A VLM-Drone System for Indoor Navigation Assistance with Semantic Reasoning for the Visually Impaired
Zezhong Zhang, Chenyu Hu, Sunwoh Lye, Chen Lv
Abstract
Reduced vision significantly impacts the daily lives of people with visual impairments (PVI), often posing challenges in navigation and spatial awareness. To enhance the semantic reasoning capabilities of assistive technologies, we have developed a guidance system that integrates large vision- language models (VLMs) with a collision-avoidance drone. This system provides navigational assistance in indoor environments by interpreting semantic wayfinding signs. At the software level, we propose a hierarchical cross-prompt VLM (HCP-VLM) structure that leverages both Claude 3.5 Sonnet and ChatGPT 4o1. This structure improves the reasoning accuracy of semantic wayfinding signs to 76.73%, outperforming the standalone accuracies of Claude (74.73%) and ChatGPT (66.35%).

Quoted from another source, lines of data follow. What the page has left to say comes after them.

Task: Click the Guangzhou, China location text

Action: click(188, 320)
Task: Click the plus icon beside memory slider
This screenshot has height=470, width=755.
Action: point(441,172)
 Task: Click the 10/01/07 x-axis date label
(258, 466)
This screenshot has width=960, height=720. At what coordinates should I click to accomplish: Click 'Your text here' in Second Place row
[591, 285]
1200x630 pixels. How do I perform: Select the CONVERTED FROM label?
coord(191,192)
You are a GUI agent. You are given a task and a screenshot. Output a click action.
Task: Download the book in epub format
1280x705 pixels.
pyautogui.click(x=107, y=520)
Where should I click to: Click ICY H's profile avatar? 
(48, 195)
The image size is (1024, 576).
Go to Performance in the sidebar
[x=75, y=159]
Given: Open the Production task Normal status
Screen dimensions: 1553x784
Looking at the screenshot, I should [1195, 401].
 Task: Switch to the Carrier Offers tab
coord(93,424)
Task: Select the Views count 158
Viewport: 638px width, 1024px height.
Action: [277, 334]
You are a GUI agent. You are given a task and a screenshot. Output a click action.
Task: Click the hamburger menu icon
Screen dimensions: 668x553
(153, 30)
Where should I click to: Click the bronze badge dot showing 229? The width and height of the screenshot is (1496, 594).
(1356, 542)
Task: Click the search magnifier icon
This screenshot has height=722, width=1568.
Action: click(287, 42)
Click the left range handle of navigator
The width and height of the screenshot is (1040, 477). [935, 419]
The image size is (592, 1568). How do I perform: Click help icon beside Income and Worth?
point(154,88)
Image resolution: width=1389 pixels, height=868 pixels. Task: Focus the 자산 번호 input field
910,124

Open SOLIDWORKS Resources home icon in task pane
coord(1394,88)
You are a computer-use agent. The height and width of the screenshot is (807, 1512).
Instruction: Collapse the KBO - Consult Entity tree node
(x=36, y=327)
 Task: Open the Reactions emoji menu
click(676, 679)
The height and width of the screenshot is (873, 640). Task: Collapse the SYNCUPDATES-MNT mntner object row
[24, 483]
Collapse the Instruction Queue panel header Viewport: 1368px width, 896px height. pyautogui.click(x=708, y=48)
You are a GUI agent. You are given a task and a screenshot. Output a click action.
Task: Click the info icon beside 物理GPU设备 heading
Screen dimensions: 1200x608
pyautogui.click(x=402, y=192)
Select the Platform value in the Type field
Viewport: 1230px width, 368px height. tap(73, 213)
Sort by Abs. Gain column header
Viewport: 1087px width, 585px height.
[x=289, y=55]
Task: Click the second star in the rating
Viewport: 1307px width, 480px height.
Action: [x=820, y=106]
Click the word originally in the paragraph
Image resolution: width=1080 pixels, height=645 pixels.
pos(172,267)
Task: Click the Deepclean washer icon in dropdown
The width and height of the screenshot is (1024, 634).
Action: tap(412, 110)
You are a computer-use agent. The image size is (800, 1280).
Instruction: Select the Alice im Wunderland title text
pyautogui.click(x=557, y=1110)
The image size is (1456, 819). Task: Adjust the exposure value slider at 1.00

A specialized wayfinding sign dataset was developed to fine-tune and evaluate the VLM. At the hardware level, an ultralight dual-modal Time of Flight (TOF) Laser-Camera module was integrated into the drone to detect obstacles, track users, and identify signs. Additionally, a vibration module was designed to communicate orientation and mobility information to users. The system’s performance was evaluated in unfamiliar office buildings with two blindfolded sighted subjects, both of whom successfully located their target rooms with assistance from the system. To further drive innovation, we have released the dataset and code for public access2, aiming to inspire advancements in intelligent assistive technologies.